Looking inside the airways
Bronchoscopy is the act of passing a camera into the airways. The modern flexible bronchoscope is a slim, steerable tube with a light, a camera chip, and a working channel for instruments. Under local anesthetic and light sedation, it travels through the nose or mouth, past the vocal cords, down the trachea, over the carina, and into the bronchi. The operator directly inspects the airway walls for inflammation, narrowing, bleeding, or a visible tumor.

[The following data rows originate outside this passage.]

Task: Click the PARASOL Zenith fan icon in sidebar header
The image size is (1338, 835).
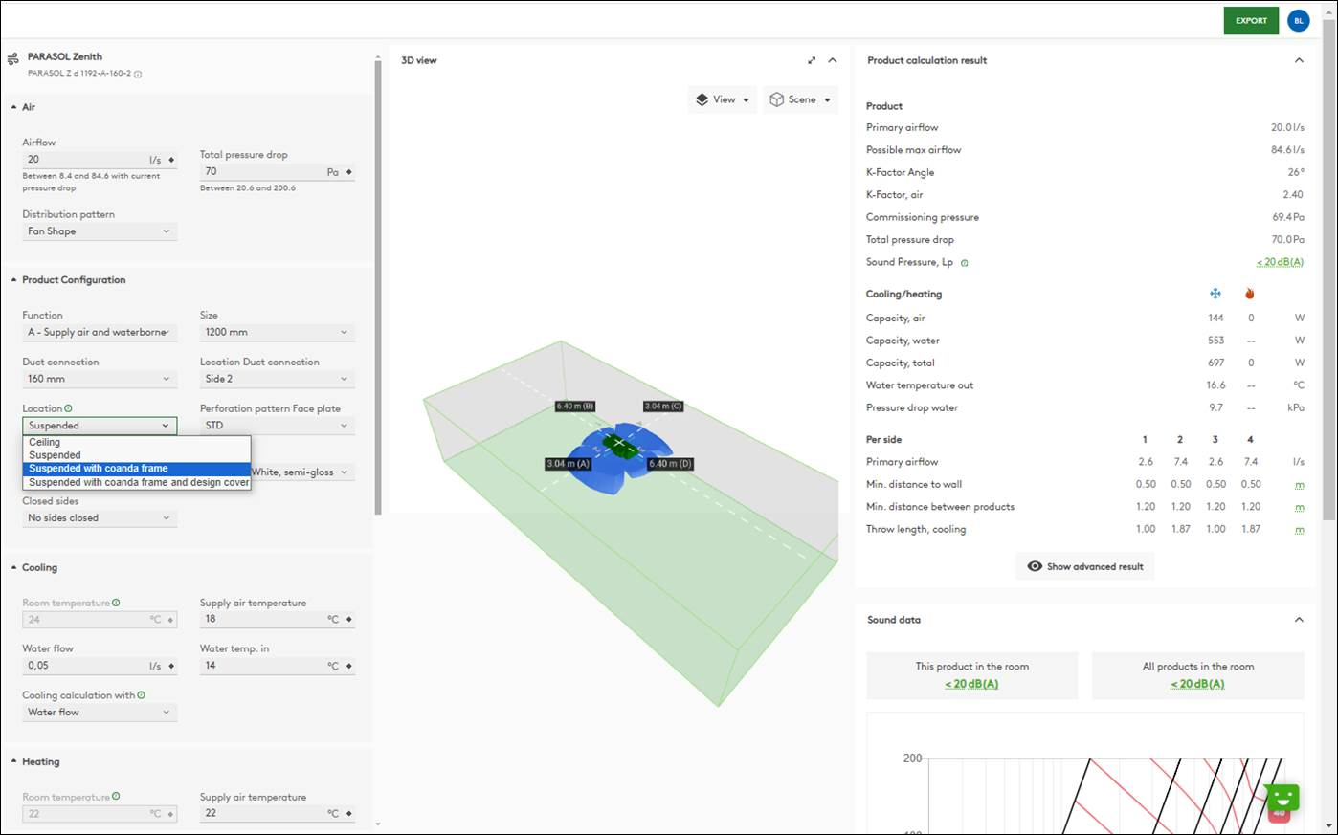Action: tap(11, 57)
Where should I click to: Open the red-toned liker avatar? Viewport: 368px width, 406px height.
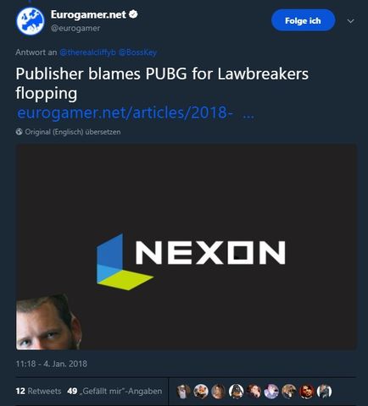(307, 392)
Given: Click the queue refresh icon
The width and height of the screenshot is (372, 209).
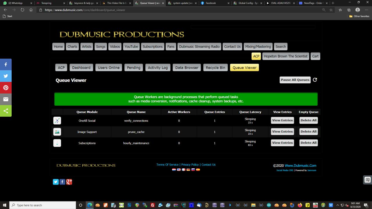Looking at the screenshot, I should (315, 80).
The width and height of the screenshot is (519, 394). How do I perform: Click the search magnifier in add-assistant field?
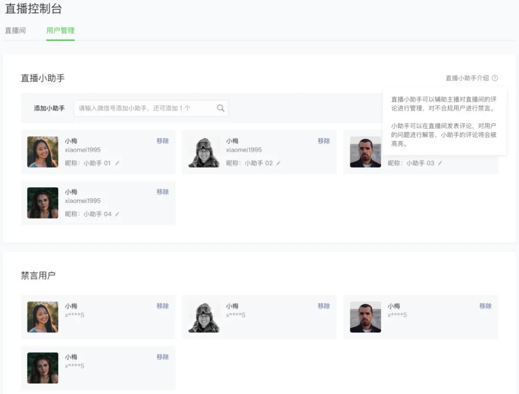[221, 108]
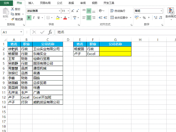The width and height of the screenshot is (176, 132).
Task: Expand the Name Box dropdown arrow
Action: coord(23,32)
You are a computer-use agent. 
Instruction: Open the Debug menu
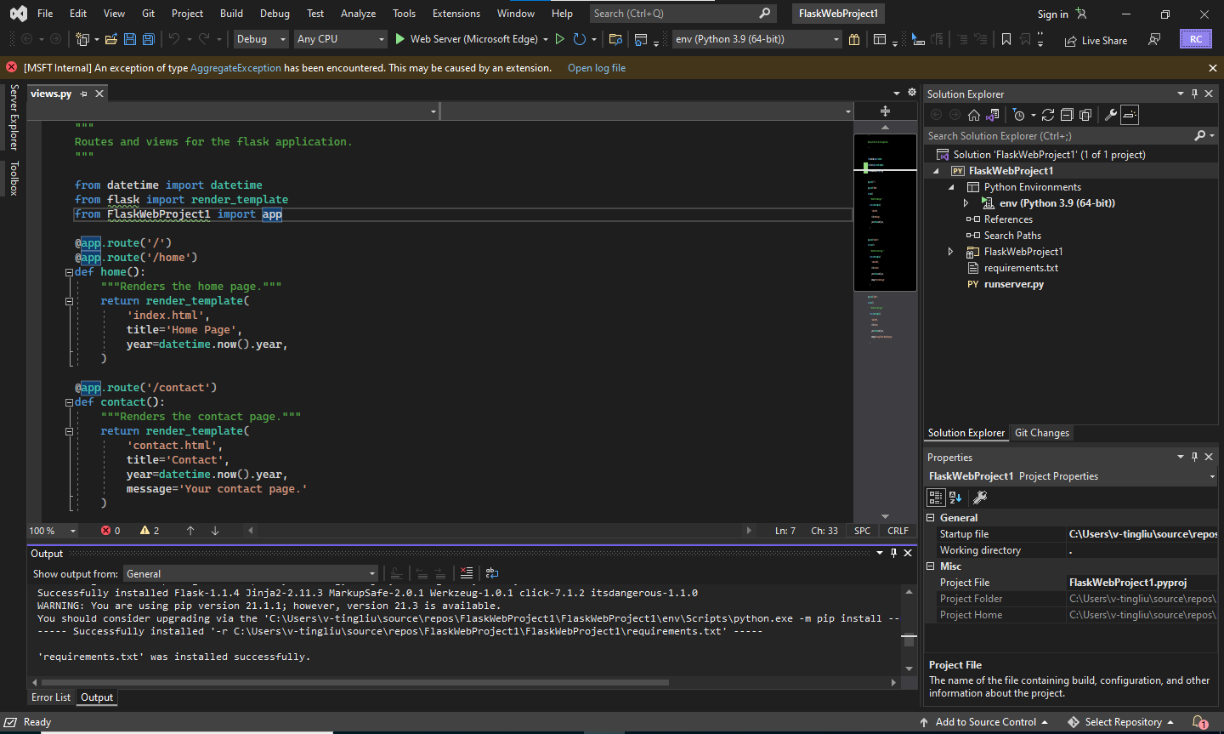pos(275,13)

But looking is only half of it; the working channel lets the doctor take samples. A transbronchial biopsy passes tiny forceps through the bronchial wall to grab a piece of lung tissue, useful in diffuse disease and many tumors. To reach lymph nodes and masses beside — not inside — the airway, endobronchial ultrasound (EBUS) adds an ultrasound probe at the tip: it sees through the airway wall and guides a needle into a node in real time, the cornerstone of modern mediastinal staging for lung cancer.
Washing and sampling
A gentler sampling method is bronchoalveolar lavage (BAL). The scope is wedged into a small bronchus, warm saline is instilled and then suctioned back, and that returned fluid carries a sample of cells and microbes from deep in the alveoli. The cell make-up of BAL fluid helps sort interstitial diseases, and culturing it can identify infections — invaluable when a patient is too immunocompromised to risk a bigger procedure.

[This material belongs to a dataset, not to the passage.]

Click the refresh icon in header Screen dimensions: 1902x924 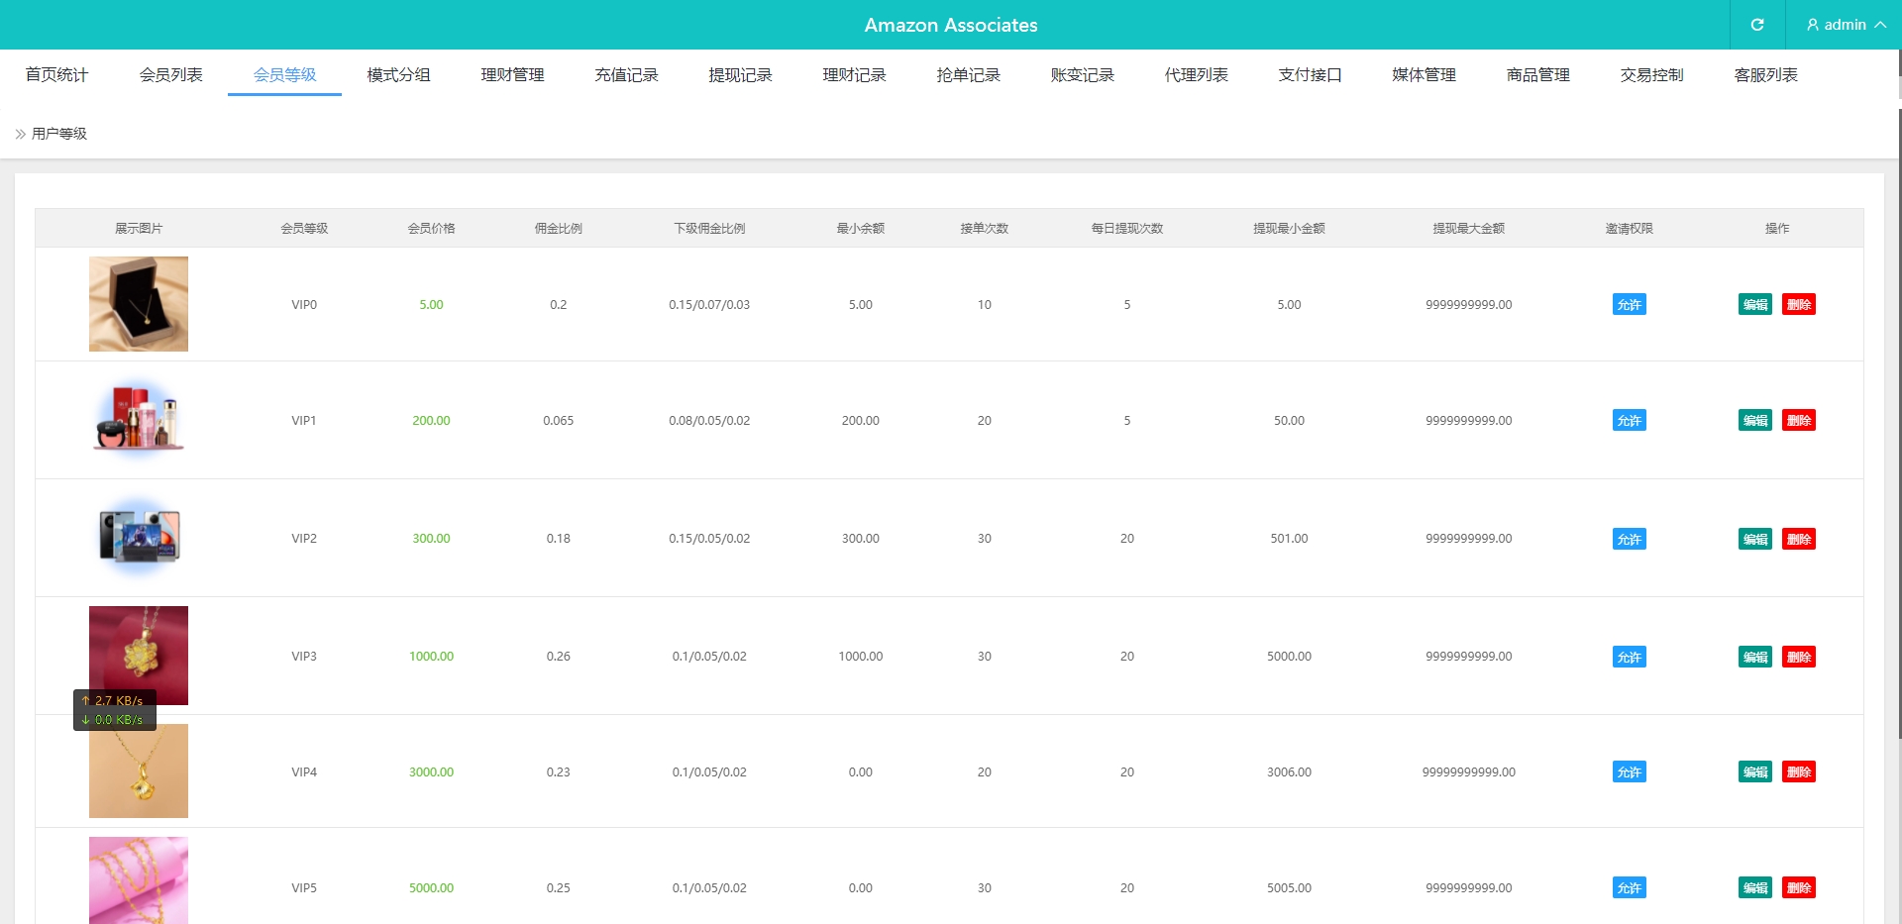(x=1756, y=25)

When the problem is fluid in the chest wall lining rather than the airways, the procedure is thoracentesis: a needle drawn into the pleural space to remove pleural fluid. It serves two purposes — relieving breathlessness by draining a large effusion, and, just as importantly, sending fluid to the lab. Almost always it is done under pleural ultrasound guidance, which shows the fluid pocket in real time and dramatically lowers the risk of puncturing the lung and causing a pneumothorax.
The first big question about pleural fluid is whether it is a transudate (a thin filtrate from systemic forces like heart failure) or an exudate (a protein-rich fluid from local trouble like infection or cancer). Light's criteria compare protein and LDH levels in the fluid against the blood to make that call, steering the rest of the work-up.
Light's criteria — classifying a pleural effusion Fluid is an EXUDATE if ANY one is true: 1) Pleural protein / serum protein > 0.5 2) Pleural LDH / serum LDH > 0.6 3) Pleural LDH > 2/3 upper limit of normal serum LDH Worked example: Pleural protein 4.2 / serum protein 6.0 = 0.70 ( > 0.5 -> exudate ) Pleural LDH 320 / serum LDH 180 = 1.78 ( > 0.6 -> exudate ) Either ratio alone meets a criterion -> EXUDATE Next step: pursue a local cause (infection, malignancy, etc.) (If ALL three were below cutoff -> transudate; look for heart failure, etc.)